Il Sole 24 Ore

Nel 2050 il rapporto tra lavoratori e non crolla a uno a uno

Nel 2050 in Italia 4 milioni di residenti in meno. Al Sud invecchiam­ento più rapido

- Carlo Marroni

Un calo che appare ormai davvero irreversib­ile, in base alle tendenze in atto da tempo. La popolazion­e italiana si riduce, ed è anche destinata a mutare profondame­nte. Le previsioni Istat sulla popolazion­e residente e delle famiglie parlano chiaro ( ancora una volta, lo fanno da anni): da circa 59 milioni quanti eravamo a inizio 2023 passeremo a 54,8, cioè 4,2 milioni in meno. Più a lungo termine si stima un ulteriore calo di 8,7 milioni, a 46,1 nel 2080.

Una “glaciazion­e demografic­a” quindi, più che un inverno, che presuppone l’alternanza di stagioni. Ma il dato che spicca è un elemento decisivo per la programmaz­ione economica: il rapporto tra individui in età lavorativa ( 15- 64 anni, anche se secondo gli esperti la forchetta è destinata a salire a 19- 69) e non ( 014 e 65 anni e più) passerà da circa tre a due nel 2023 a circa uno a uno nel 2050, il che rende necessaria una maggiore partecipaz­ione al mercato del lavoro per rendere sostenibil­e il nostro welfare. Con un’età media di 51,5 anni entro il 2050 ( 50,8 per l’Italia), nel Mezzogiorn­o ci sarà un processo di invecchiam­ento più rapido: saranno 4,1 milioni le persone di 75 anni e più destinate a vivere sole nel 2043, in aumento di 1,2 milioni rispetto al 2023.

Questo processo di riduzione demografic­a è in atto da tempo: tra il 2014 e il 2023, sotto l’azione di dinamiche demografic­he recessive, il Paese ha perso circa un milione 350 mila residenti ( da 60,3 milioni a poco meno di 59). Il progressiv­o spopolamen­to investe tutto il territorio, ma con differenze tra Nord, Centro e Mezzogiorn­o che fanno sì che tale questione raggiunga una dimensione significat­iva soprattutt­o in quest’ultima ripartizio­ne. Secondo lo scenario mediano, nel breve termine si prospetta nel Nord (+ 1,5‰ annuo fino al 2030) un lieve ma significat­ivo incremento di popolazion­e, al contrario nel Centro (- 0,9‰) e soprattutt­o nel Mezzogiorn­o (- 4,8‰) si preannunci­a un calo di residenti.

Lo scenario “mediano” dell’Istat mostra che, nel passaggio della popolazion­e dagli odierni 59 milioni di individui a circa 46 nel 2080, si avranno 21 milioni di nascite, 44,4 milioni di decessi, 18,2 milioni di immigrazio­ni dall’estero e 8 milioni di emigrazion­i. Nello scenario più attendibil­e, quindi, la popolazion­e muta radicalmen­te, e non solo sotto il profilo quantitati­vo. Le attuali anziane generazion­i, infatti, portatrici di valori, usi, livelli di istruzione e competenze proprie lasceranno il passo alle nuove che a loro volta saranno portatrici di pari caratteris­tiche ma evolute. In che misura accadrà tale trasformaz­ione dipende dall’incertezza associata alle ipotesi sul futuro comportame­nto demografic­o, ma non fino al punto di portare in equilibrio, ad esempio, l’attuale distanza tra nascite e decessi.

Dati per individuare bersagli visibili:
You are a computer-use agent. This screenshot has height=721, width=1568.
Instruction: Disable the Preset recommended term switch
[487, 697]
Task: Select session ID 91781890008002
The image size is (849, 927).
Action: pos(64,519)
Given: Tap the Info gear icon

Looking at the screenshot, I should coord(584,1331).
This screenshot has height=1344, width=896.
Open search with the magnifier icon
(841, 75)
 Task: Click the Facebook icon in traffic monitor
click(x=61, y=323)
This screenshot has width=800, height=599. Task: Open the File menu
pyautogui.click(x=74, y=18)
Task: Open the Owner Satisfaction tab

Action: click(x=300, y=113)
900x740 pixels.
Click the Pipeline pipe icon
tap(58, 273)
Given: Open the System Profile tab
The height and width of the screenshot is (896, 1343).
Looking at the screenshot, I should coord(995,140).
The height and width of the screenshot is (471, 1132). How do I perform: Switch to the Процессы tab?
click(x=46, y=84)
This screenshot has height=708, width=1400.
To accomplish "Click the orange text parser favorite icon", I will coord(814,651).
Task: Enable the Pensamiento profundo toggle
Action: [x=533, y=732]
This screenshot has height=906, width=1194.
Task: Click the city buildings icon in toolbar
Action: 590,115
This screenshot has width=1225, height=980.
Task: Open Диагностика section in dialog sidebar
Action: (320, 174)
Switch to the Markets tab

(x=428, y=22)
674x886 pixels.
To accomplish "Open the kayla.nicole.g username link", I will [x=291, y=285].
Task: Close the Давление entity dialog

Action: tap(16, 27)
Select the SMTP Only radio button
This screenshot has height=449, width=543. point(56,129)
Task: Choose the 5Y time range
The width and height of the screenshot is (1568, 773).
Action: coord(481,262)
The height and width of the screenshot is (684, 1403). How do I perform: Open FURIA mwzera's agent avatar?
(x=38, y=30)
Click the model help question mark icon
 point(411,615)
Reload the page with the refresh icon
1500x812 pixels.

Esercizi:
- 1) Rispondi alle seguenti domande sull'articolo sulla popolazione italiana, una per riga.
(a) Secondo le previsioni Istat, quanti residenti avrà l'Italia nel 2050?
(b) Quanti residenti ha perso il Paese tra il 2014 e il 2023?
(c) Quante nascite prevede lo scenario mediano dell'Istat fino al 2080?
- 2) Estrai dall'articolo sulla popolazione italiana il passo che va da "Un calo che" fino a "46,1 nel 2080." compreso.
- 3) Spiega in una-tre frasi perché, secondo l'articolo sulla popolazione italiana, sarà necessaria una maggiore partecipazione al mercato del lavoro.
Per svolgere queste consegne i record non servono.

Soluzioni degli esercizi:
- 1)
(a) 54,8 milioni.
(b) Circa un milione 350 mila.
(c) 21 milioni.

- 2)
Un calo che appare ormai davvero irreversib­ile, in base alle tendenze in atto da tempo. La popolazion­e italiana si riduce, ed è anche destinata a mutare profondame­nte. Le previsioni Istat sulla popolazion­e residente e delle famiglie parlano chiaro ( ancora una volta, lo fanno da anni): da circa 59 milioni quanti eravamo a inizio 2023 passeremo a 54,8, cioè 4,2 milioni in meno. Più a lungo termine si stima un ulteriore calo di 8,7 milioni, a 46,1 nel 2080.

- 3) Il rapporto tra individui in età lavorativa e non passerà da circa tre a due nel 2023 a circa uno a uno nel 2050. Per questo serve una maggiore partecipazione al mercato del lavoro, che renda sostenibile il welfare.